Это было такое кино про мужчину и женщину, по имени Бонни и Клайд. Они грабили банки. Но там были еще разные забавные люди. Только там было много стрельбы и убийств. Мне было смешно, что люди друг друга так стреляют и убивают, так что я здорово смеялся, а Дженни почему то все больше сползала по стулу. На середине кино она чуть не на пол сползла. Я вдруг это увидел, и почему-то решил, что она упала со стула. Тогда я потянул ее за руку и поднял.
Но когда я так сделал, то раздался какой-то треск, и я посмотрел на Дженни, а платье у нее порвалось так, что все оказалось снаружи. Я попытался прикрыть это другой рукой, но она стала кричать и отбиваться, как сумасшедшая, а я старался держать ее крепче, чтобы она не упала снова или что-то не расстегнулось, а люди вокруг глазели на нас, стараясь понять, что там такое, почему кричат. Вдруг по проходу подошел мужчина и посветил фонариком на меня с Дженни, но когда ее осветили, она начала еще громче орать, а потом вырвалась и убежала из кино.
Ну потом пришли двое мужчин, и сказали мне подняться, и пойти с ними в кабинет. Потом пришли четыре полицейских, и пригласили меня пройти с ними. Они провели меня к патрульной машине, и двое сели спереди, а двое сзади, прямо как амбалы тренера Феллерса, только на этот раз мы в самом деле поехали «в участок». Они провели меня в комнату, сделали отпечатки пальцев и посадили за решетку. Это было очень страшно. Я волновался за Дженни, но скоро появилась моя мама, она плакала, вытирала глаза платком и ломала пальцы. Я понял, что дело снова плохо.

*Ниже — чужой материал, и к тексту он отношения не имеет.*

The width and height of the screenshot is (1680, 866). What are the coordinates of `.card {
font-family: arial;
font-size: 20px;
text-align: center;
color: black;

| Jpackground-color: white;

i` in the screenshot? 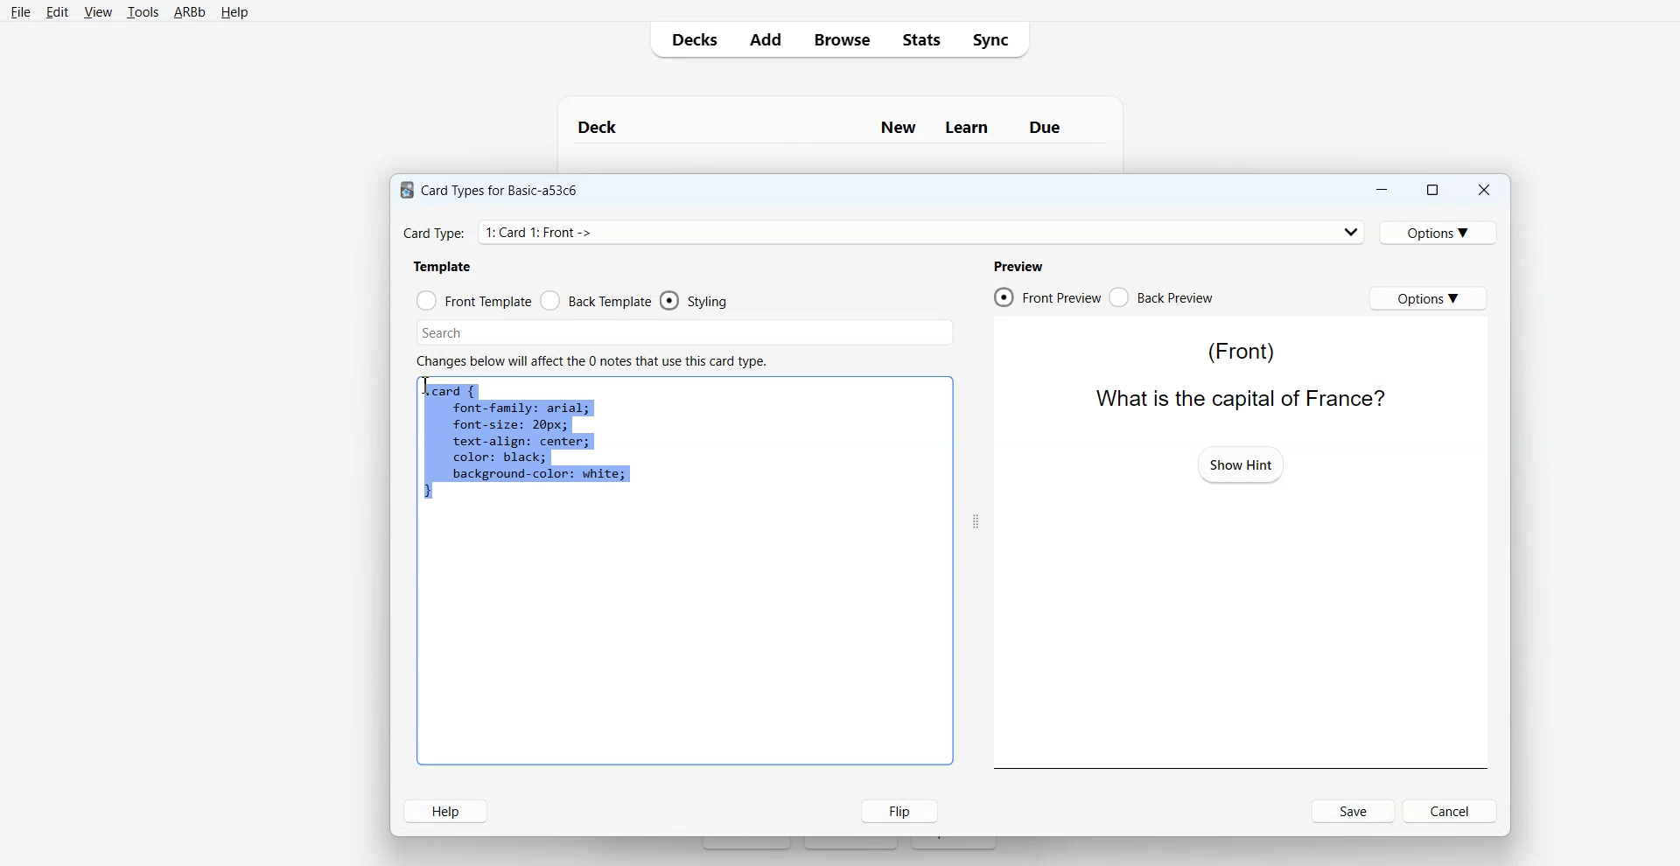 It's located at (527, 444).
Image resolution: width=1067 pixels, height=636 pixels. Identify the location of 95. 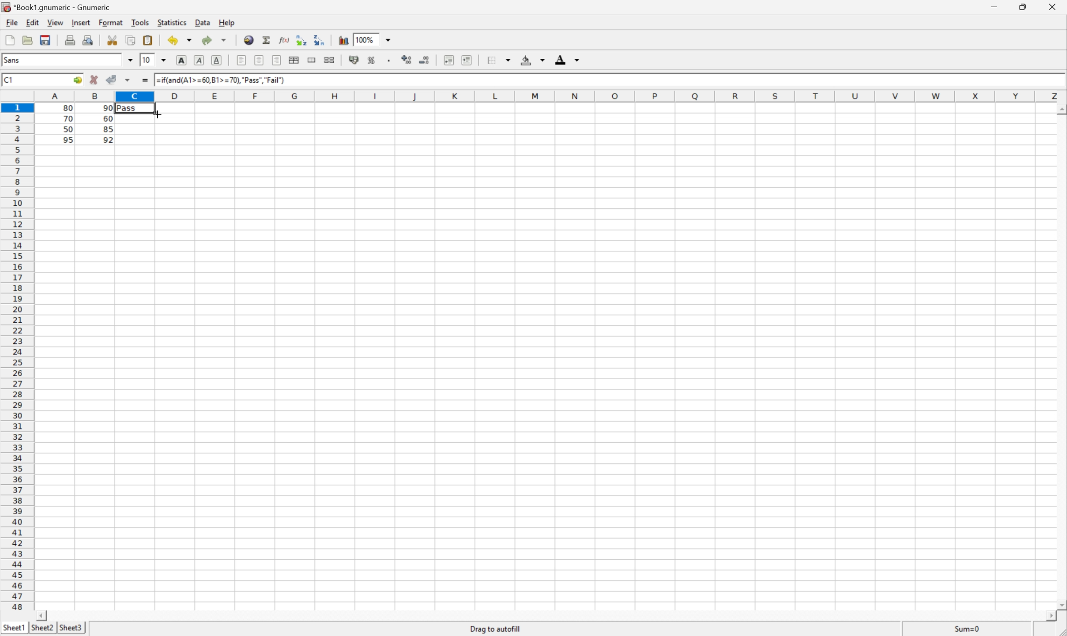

Через несколько дней в суде состоялась какая-то церемония. Мама одела меня в тот самый костюм, и к нам присоединился такой приятный мужчина с усами и большим портфелем. Он что-то долго говорил судье и другие люди, в том числе и моя мама, тоже несли какую-то хренотень, а потом настала моя очередь говорить.
Усатый потянул меня за руку, чтобы я встал, и судья меня спросил, как все случилось? Я не знал, что и ответить, и только пожал плечами. Тогда он спросил, не хочу ли я чего-нибудь добавить, и я сказал, что хочу писать, потому, что мы просидели там полдня, и ощущение у меня было, скажу вам! Судья наклонился ко мне из-за своего высокого стола и так на меня посмотрел, словно я был марсианцем или чем-то таким. Потом усатый что-то сказал, и судья разрешил ему отвести меня в туалет. По пути я оглянулся и увидел, как моя бедная старая мамочка утирает глаза платочком.
Когда я вернулся, судья почесал подбородок и сказал, что дело с его точки зрения «весьма необычное». И он считает, что мне нужно пойти в армию или куда-нибудь еще, чтобы меня исправили. Мама сказала ему, что армия меня не захотела, потому что я идиот. И как раз в тот самый день пришло письмо из университета, и там говорилось, что если я все-таки хочу играть за них в футбол, то я могу учиться у них бесплатно.
Судья сказал, что это тоже звучит довольно необычно, но если я уберусь из их города как можно скорее, то он лично ничего против этого не имеет.
На следующее утро я запаковался и мама отвела меня к автобусу. Я выглянул из окна и снова увидел маму, утирающую глаза платочком. В общем, это зрелище повторялось все чаще и чаще. Так что я это хорошо запомнил. Ну потом автобус тронулся, и я отбыл.